В другой раз, через тринадцать лет, я встретился с ним на каком-то благотворительном концерте. Я был с матерью, мы стояли в фойе, во время антракта. До того, за год приблизительно, моя мать «помирилась» с Константином Егоровичем, встретив его впервые после двенадцатилетней разлуки, случайно в Париже. Она подробно рассказала мне об этом примирении: долго беседовали они тогда, даже завтракали вместе в каком-то ресторанчике и отец горько сетовал на свою «невозможную» жену и на плохое воспитанье старшего сына Костеньки (к которому, видимо, был сильно привязан). О прошлом он вспоминал с покаянной грустью, жаловался на судьбу, называл мою мать – «дорогая, милая Юлия Павловна», произвел на нее впечатление очень ослабевшего и физически и духовно старика… Она рассталась с ним дружелюбно и ждала новой встречи в Петербурге. Но он о себе не напомнил, на этом концерте столкнулись они опять ненароком.
– Если подойдет к нам, Сережа, поздоровайся с ним поласковей! Он очень несчастлив. Я давно всё забыла.
Отец заметил нас издали и, поймав поощрительный взгляд моей матери, подошел к нам своими мелкими шажками, улыбаясь такой знакомой мне неуверенной улыбкой… Протянул руку (мне – первому, до того, как поздоровался с матерью) я пожал ее молча.
Толпа вокруг зашумела, антракт кончился, мы расстались… Это случилось ровно за год до его смерти.

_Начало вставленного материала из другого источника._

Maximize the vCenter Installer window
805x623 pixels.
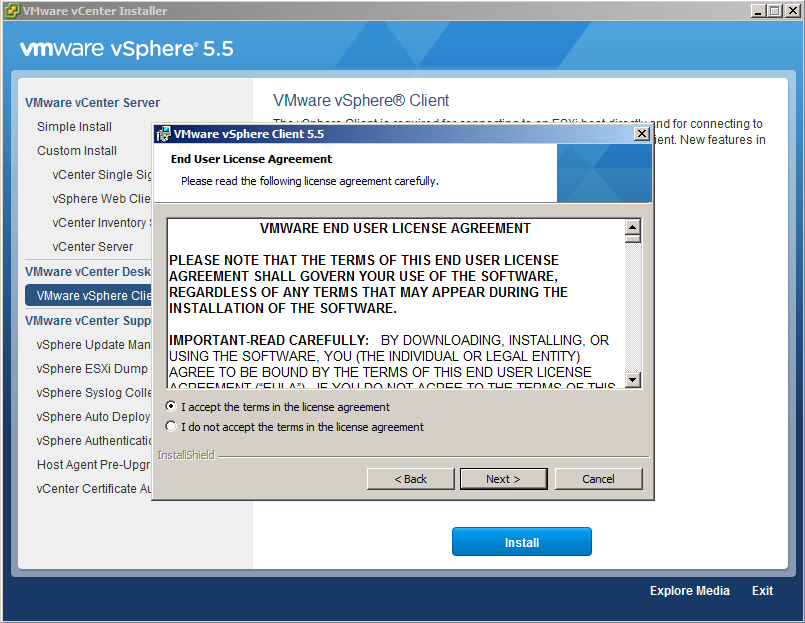coord(773,11)
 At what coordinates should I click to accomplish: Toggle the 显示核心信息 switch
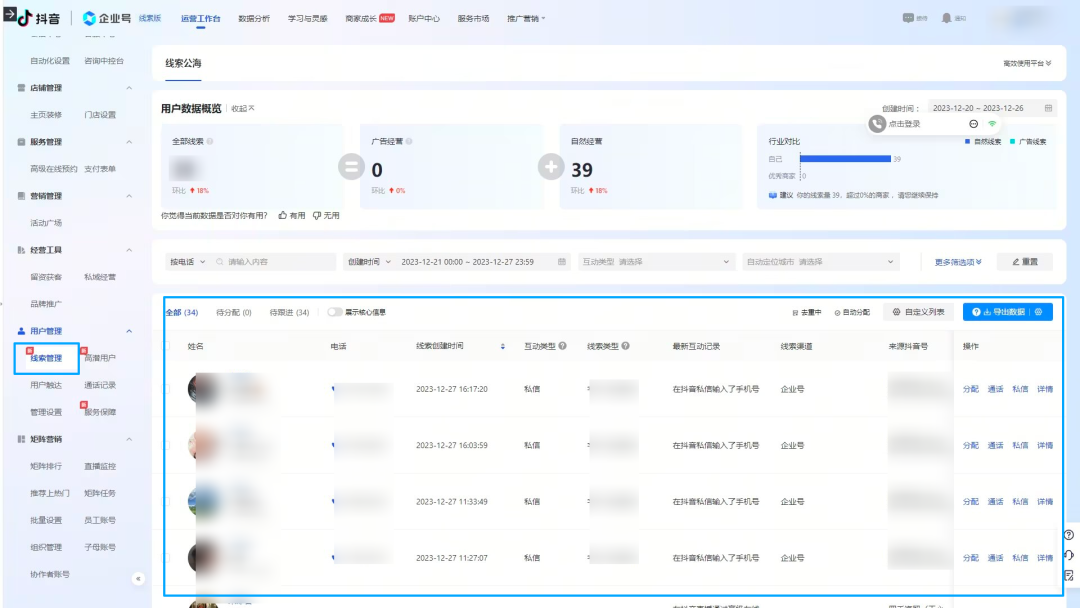(x=334, y=312)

ПохороныНа доживавшую последние годы Россию Николая Второго внезапная кончина Константина Егоровича не произвела большого впечатления. Художественные вкусы так радикально изменились за четверть века, что почти никто, даже из бывших восторженных почитателей, не отозвался на его смерть: несколько оставшихся ему верными друзей на панихидах, несколько полуофициальных некрологов, статья А. Бенуа в «Речи», две-три заметки на столбцах «правых» газет (субботнее иллюстрированное приложение «Нового времени», от 26 сентября, посвящено творчеству последних лет его жизни). Вот и всё.

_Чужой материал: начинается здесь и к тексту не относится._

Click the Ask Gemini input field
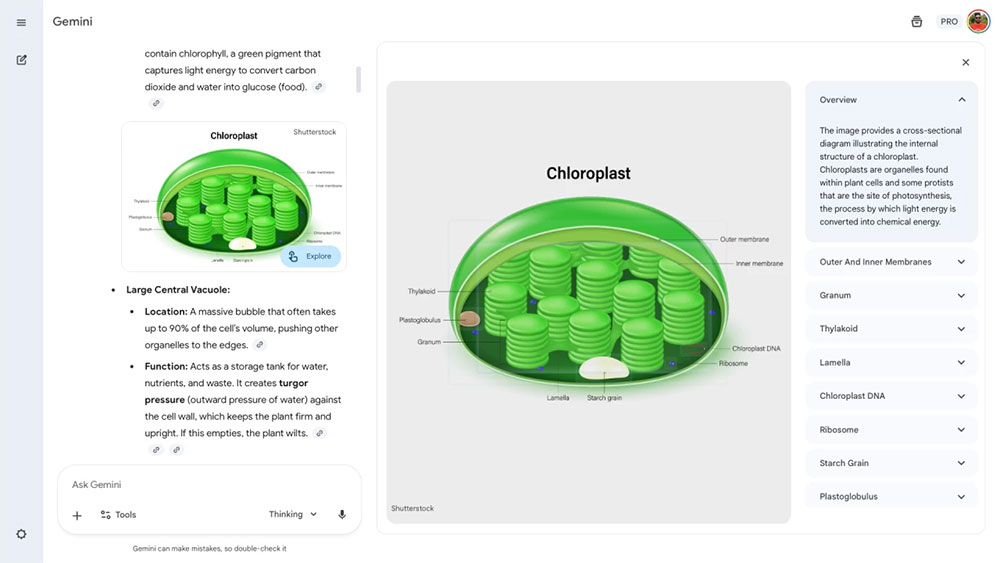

Однако на похоронах, 20 сентября 1915 года, произошло нечто совсем необычное для таких событий, как похороны художника, хотя это и не было почти замечено тогда Петербургом. Именем отца воспользовалась клика, с которой он никогда не поддерживал никакой связи, будучи органически чужд политике: на его похоронах устроил политическую демонстрацию пресловутый «Союз русского народа».
Время было военное и предреволюционное, время трагических неудач на фронте и судорожной борьбы черносотенных монархистов с назревающей всероссийской смутой, сверху до низу охватившей страну. Поборники «исконных устоев режима» защищали шатающийся престол Романовых, как умели: беспорядочно, грубо, неумно и трусливо. Еще в первую «пробную» революцию 1905 года стали появляться на проспектах столицы невзрачные толпы добровольных и нанятых властями радетелей «православия, самодержавия и народности». Они выкрикивали истошными голосами патриотические призывы, потрясая трехцветными флагами; останавливали по ночам запоздалых извозчиков, требуя каких-то заверений от испуганных седоков; словом – чинили уличный беспорядок при благосклонном равнодушии городовых. То были банды, состоявшие из лавочников, подвыпивших мастеровых, размножившихся хулиганов, иногда – под предводительством переодетых в штатское полицейских. Банды не отличались особой агрессивностью и никто не принимал их всерьез, дело редко оборачивалось членовредительством. Я сам был не раз свидетелем этих демонстраций – неуверенных, жалких, поддельных. Они пресеклись с воцарением Столыпина и возобновились в годы несчастливой войны.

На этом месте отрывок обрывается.